-- START DOCUMENT SECTION --
Wednesday, 12 May 2010
Meistersinger - Act Three - Week Three
And the winner is...?
Sartorial elegance is in the eye of the beholder. For some it's in the cut of a suit. For others it's the quality of the fabric. For myself it's the air work in a pair of inflatable trousers that counts. If the length of the final act of DMvN is anything to go by Wagner was blessed with buns of Rheingold. I shudder to think which region of the periodic table his bladder called home.
Having encountered the final hurdle in DMvN I am worried that a fair few people may miss the ending. It seems slightly topsy-turvy of Wagner, in my unqualified opinion, that after roughly two and a half hours of music he should go and tack on another two hours without an interval. What about the ice cream sellers? Does anyone care about them? Oh, the humanity! But seriously (lower the voice in your mind please) it's inevitable that for some people nature will call and the understandable policy of once you're out you're out comes into play. The result? They will have to see the rest of the action via a TV link. Anyone who has had to watch an opera in this way can attest that although you get to see and hear what's going on inside the hall it's a poor relation of the real thing.
This segues clumsily into the nub of this preamble. It may prove unfeasible to opera houses on this revolving rock of ours, but for the courtesy of patrons barred from re-entry and doomed to orbiting walkways in search of a TV screen, couldn't there be at least one glassed-in viewing area with sound pumped in so that people who've Jack Londoned it for a few minutes can see the performance with their own eyes, and not a camera that shrinks everyone to the size of blurred shrunken fingers?
-- END DOCUMENT SECTION --
**WHAT TO WORK ON**.
Decide whether each statement below agrees with the blog post about the final act of Meistersinger. Answer yes or no for each, and quote the words from the post that decide it.
1. The writer says the final act adds about two more hours of music with no interval.
2. Audience members who step out during the act may return to the hall.
3. The writer considers watching through a TV link equal to seeing the performance in the hall.
-- START INFORMATION PROVIDED --
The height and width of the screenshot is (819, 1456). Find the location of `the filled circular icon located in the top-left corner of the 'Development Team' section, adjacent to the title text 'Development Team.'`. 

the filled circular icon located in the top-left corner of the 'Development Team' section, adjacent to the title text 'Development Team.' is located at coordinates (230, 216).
-- END INFORMATION PROVIDED --
-- START INFORMATION PROVIDED --
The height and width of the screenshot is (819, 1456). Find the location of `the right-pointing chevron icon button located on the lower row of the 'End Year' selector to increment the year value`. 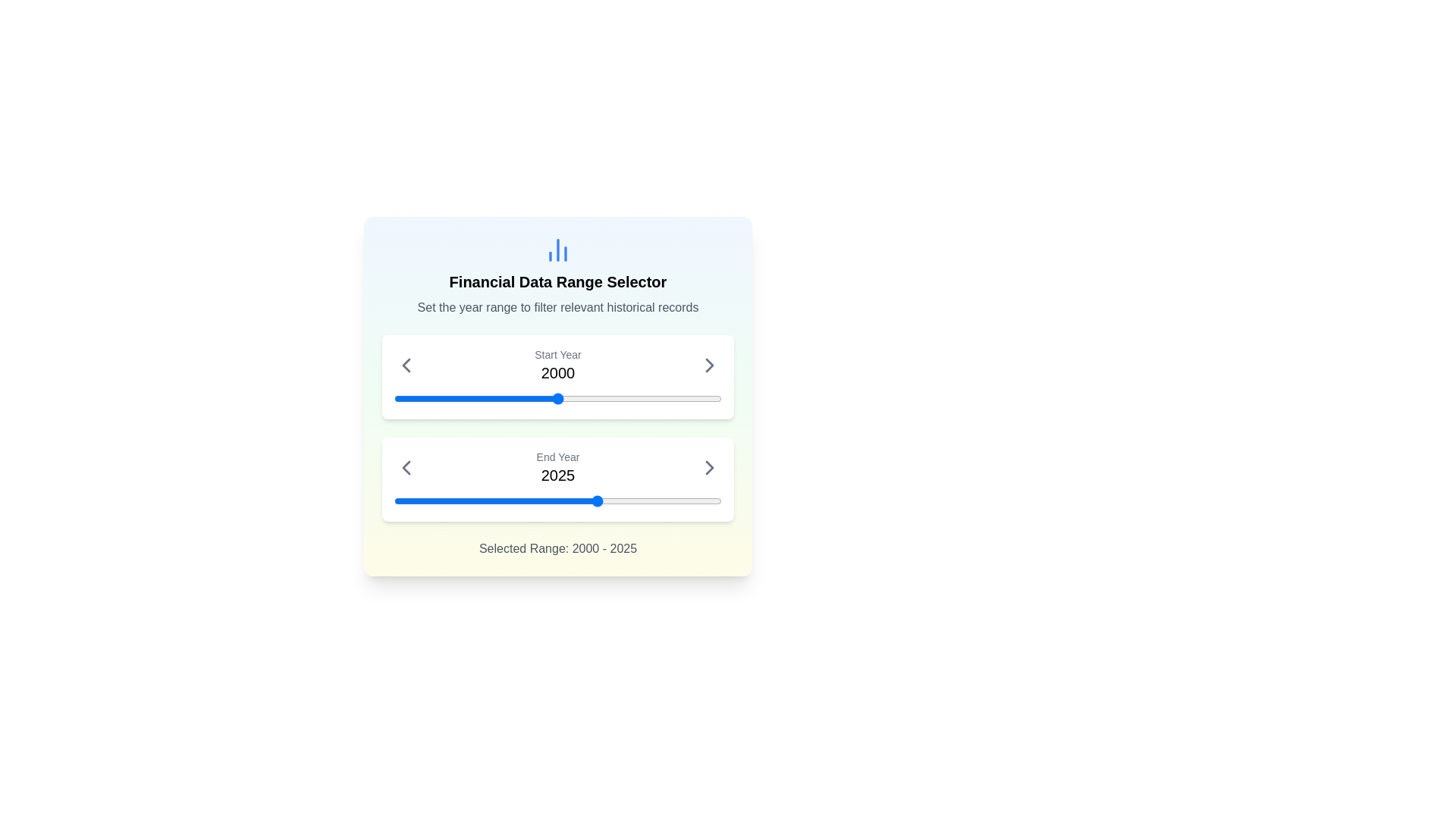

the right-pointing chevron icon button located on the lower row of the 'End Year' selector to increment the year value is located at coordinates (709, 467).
-- END INFORMATION PROVIDED --
**FULL SOLUTION**.
1. Yes: "he should go and tack on another two hours without an interval."
2. No: "the understandable policy of once you're out you're out comes into play."
3. No: "it's a poor relation of the real thing."